BEGIN
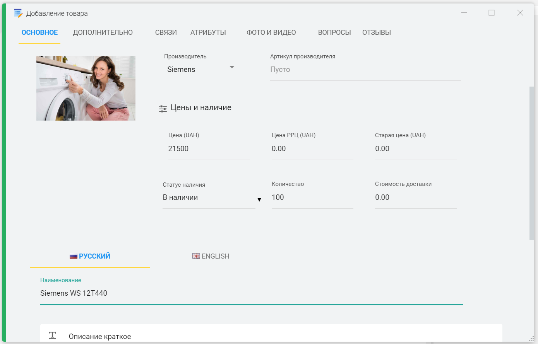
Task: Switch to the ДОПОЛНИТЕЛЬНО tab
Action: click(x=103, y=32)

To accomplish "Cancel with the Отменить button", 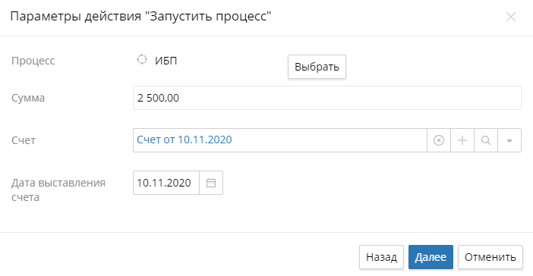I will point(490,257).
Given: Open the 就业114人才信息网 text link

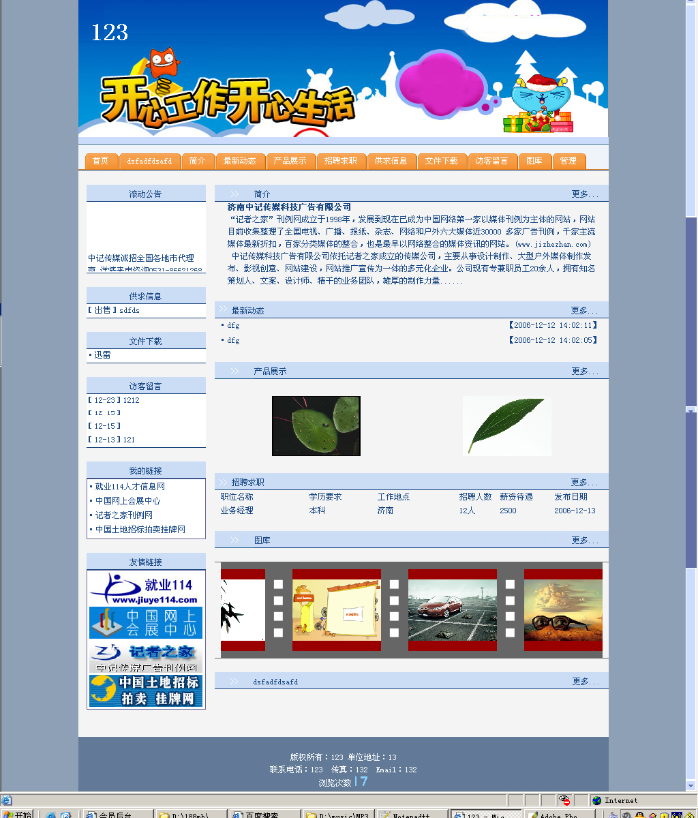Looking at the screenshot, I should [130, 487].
END
BEGIN
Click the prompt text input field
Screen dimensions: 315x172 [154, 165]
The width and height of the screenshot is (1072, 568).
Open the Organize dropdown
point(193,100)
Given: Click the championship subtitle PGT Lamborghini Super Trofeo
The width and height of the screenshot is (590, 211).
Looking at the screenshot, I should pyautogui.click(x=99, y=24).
END
Your task: Restate word for word the entries above from the line with "Click the prompt text input field" through the line with "Given: Click the", inclusive, leaving out everything else.

Response below:
Click the prompt text input field
Screen dimensions: 315x172 [154, 165]
The width and height of the screenshot is (1072, 568).
Open the Organize dropdown
point(193,100)
Given: Click the championship subtitle PGT Lamborghini Super Trofeo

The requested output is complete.